#### Testo fornito
%%
La carbon tax è una soluzione strettamente necessaria che è stata ideata per far fronte alla grave crisi climatica che stiamo attraversando.
L’effetto serra è infatti sempre più preoccupante, le emissioni sono in continuo aumento e le risorse naturali sono ormai al limite: trovare un rimedio è diventato prioritario ed è per questo che è stata proposta questa particolare tassa, con la speranza di tutelare il pianeta contenendo i danni delle attività umane.
Di cosa si tratta esattamente? Come funziona in Italia e nel mondo?
Vediamo ogni dettaglio in questo articolo.
La carbon tax – che in italiano prende il nome di tassa sul carbonio – è una tassa che coinvolge tutte le risorse energetiche che attivamente emettono diossido di carbonio nell’atmosfera.
È una vera e propria ecotassa, o tributo ambientale, delineata ufficialmente nel 1998 su proposta degli economisti e che ha come obiettivo ottenere dei benefici dal punto di vista sia ambientale che finanziario.
Cosa prevede questa ecotax?
Ogni tonnellata di inquinamento da CO2 rilasciata da combustibili fossili diventa oggetto di un’aliquota fissa stabilita dal governo, funzionando come strumento di politica fiscale finalizzata a tassare un comportamento negativo.
La speranza è arginare i danni che il riscaldamento climatico sta causando, impattando l’ambiente positivamente e in ottica green.
Chiaramente si deve tenere conto del fatto che il diossido di carbonio non è l’unica tipologia di emissione inquinante, ma secondo gli esperti è il principale responsabile di più della metà dell’effetto serra derivante dalle attività umane.
Proprio per questo per monitorare la situazione si parla di carbon footprint e si usa come unità di misura il CO2e (dove e significa equivalente), in modo da esprimere in maniera uniforme l’impatto che gas serra come il metano e il protossido di azoto hanno sul clima.
Una volta che la carbon tax è stata delinea e formulata, è sorto un problema: come si devono valutare le tonnellate di emissioni per formulare una tassazione adeguata?
Il valore da assegnare dovrebbe dipendere dal governo del Paese che decide di applicare la tassa, tenendo conto delle esigenze ambientali specifiche e dell’orientamento politico nazionale.
%%
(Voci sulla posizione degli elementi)
%%
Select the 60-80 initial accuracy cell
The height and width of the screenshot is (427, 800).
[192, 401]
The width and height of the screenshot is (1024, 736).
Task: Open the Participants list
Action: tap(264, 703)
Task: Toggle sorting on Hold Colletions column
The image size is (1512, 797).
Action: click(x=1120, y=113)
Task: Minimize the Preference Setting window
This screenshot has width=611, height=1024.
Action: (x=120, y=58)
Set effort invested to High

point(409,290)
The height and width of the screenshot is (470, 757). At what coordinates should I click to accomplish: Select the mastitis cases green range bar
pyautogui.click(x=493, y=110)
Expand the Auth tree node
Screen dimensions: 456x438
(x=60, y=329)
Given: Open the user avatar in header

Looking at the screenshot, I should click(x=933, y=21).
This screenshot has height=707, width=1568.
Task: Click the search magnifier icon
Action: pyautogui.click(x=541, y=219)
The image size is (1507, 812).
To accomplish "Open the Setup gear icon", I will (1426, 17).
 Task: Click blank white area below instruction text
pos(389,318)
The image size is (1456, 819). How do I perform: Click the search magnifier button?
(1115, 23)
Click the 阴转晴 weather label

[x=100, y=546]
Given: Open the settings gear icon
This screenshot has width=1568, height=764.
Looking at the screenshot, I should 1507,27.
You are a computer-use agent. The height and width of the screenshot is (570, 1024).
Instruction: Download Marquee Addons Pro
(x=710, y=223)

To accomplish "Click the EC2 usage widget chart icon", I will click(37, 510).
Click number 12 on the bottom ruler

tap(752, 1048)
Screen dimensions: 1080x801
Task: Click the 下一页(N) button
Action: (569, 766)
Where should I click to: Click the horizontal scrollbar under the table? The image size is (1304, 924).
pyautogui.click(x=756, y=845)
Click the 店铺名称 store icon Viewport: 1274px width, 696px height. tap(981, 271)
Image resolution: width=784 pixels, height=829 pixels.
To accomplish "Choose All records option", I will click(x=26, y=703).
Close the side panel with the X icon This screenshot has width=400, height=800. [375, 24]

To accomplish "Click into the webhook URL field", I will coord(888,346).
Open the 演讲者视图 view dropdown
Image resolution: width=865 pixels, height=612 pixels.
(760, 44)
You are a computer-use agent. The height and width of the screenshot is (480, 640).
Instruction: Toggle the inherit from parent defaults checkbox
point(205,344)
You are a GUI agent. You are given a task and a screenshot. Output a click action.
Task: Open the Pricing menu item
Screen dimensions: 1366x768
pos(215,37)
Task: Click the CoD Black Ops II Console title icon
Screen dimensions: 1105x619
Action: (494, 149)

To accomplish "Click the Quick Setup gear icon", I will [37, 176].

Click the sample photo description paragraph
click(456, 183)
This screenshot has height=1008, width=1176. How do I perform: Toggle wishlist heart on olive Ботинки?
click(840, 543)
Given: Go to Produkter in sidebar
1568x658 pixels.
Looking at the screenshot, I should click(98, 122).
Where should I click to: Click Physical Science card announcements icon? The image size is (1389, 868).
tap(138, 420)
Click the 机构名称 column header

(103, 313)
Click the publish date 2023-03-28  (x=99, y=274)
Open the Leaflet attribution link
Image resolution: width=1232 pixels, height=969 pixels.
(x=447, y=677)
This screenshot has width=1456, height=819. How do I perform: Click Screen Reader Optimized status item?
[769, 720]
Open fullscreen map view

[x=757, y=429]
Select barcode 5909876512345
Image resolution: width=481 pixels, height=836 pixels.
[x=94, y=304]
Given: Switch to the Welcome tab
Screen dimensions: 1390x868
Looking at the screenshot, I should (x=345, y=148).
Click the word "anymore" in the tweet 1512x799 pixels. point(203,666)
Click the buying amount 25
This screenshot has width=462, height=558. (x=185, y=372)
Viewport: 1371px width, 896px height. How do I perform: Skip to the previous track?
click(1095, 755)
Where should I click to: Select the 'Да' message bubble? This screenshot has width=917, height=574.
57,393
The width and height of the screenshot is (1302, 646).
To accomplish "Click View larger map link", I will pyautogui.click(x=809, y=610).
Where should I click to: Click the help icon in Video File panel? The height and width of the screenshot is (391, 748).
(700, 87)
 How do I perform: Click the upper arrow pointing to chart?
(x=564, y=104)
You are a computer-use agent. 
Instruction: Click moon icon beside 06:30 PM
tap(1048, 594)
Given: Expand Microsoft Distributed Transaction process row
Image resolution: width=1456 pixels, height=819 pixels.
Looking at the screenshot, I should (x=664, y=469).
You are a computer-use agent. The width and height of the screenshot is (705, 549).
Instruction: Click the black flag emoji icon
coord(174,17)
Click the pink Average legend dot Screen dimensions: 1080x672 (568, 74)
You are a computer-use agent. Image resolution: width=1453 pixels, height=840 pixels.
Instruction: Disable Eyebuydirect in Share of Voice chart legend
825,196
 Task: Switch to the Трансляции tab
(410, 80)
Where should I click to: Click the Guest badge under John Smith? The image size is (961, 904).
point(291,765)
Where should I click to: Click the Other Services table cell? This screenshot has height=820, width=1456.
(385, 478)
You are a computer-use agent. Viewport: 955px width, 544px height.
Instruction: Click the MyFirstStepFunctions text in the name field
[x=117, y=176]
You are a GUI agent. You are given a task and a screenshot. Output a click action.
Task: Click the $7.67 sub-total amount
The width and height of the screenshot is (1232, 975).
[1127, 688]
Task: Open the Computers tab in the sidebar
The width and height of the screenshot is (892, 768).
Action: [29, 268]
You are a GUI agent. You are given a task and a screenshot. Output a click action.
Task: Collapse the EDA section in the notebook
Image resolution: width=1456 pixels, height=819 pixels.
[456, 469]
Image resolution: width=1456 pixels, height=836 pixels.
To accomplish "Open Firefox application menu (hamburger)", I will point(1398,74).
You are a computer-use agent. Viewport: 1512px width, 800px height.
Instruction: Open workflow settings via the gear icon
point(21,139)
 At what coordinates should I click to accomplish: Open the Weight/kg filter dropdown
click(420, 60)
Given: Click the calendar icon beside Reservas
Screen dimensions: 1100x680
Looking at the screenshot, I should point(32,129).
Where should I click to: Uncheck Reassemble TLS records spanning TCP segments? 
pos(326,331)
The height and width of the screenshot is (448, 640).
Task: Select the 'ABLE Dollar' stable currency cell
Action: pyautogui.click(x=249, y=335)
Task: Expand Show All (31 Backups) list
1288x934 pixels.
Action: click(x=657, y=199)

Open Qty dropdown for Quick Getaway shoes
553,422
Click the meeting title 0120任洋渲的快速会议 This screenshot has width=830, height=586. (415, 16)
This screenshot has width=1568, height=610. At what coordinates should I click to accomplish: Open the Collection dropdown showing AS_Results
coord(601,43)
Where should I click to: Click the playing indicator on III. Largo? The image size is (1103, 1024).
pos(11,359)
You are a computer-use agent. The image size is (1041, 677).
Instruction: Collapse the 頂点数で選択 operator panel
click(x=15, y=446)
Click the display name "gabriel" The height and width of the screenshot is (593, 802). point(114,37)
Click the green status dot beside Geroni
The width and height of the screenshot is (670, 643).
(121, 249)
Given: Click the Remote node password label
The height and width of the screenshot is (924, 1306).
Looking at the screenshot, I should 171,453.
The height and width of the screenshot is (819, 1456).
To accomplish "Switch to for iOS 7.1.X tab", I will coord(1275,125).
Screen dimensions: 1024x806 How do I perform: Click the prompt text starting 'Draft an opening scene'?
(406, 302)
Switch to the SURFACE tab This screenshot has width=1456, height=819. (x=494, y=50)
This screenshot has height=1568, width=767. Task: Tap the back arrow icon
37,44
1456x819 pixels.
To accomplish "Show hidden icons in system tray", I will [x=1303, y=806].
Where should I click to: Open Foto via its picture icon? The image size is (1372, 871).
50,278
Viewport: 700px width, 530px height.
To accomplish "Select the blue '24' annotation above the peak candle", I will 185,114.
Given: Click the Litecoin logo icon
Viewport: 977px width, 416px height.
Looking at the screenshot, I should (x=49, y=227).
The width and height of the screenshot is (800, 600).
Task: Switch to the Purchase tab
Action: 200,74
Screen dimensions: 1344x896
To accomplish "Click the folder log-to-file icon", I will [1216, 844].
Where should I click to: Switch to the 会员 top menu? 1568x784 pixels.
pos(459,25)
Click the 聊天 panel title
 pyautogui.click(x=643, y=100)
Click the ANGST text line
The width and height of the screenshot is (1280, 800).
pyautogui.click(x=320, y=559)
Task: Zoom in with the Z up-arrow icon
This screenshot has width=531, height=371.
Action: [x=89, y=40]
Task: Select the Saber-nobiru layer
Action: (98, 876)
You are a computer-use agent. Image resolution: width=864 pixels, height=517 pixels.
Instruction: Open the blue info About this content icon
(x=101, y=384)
%%
#### Elenco dei compiti
1. Stampa senza alcuna modifica il brano del testo sulla carbon tax compreso tra "Proprio per questo" e "hanno sul clima.", estremi inclusi.
2. Trasforma in una lista JSON di stringhe le righe dei record comprese tra quella che contiene "Click the meeting" e quella che contiene "coord(601,43)", entrambe incluse, mettendo una stringa per ogni riga e tralasciando le righe vuote.

#### I risultati
1.
Proprio per questo per monitorare la situazione si parla di carbon footprint e si usa come unità di misura il CO2e (dove e significa equivalente), in modo da esprimere in maniera uniforme l’impatto che gas serra come il metano e il protossido di azoto hanno sul clima.

2.
[
  "Click the meeting title 0120任洋渲的快速会议 This screenshot has width=830, height=586. (415, 16)",
  "This screenshot has width=1568, height=610. At what coordinates should I click to accomplish: Open the Collection dropdown showing AS_Results",
  "coord(601,43)"
]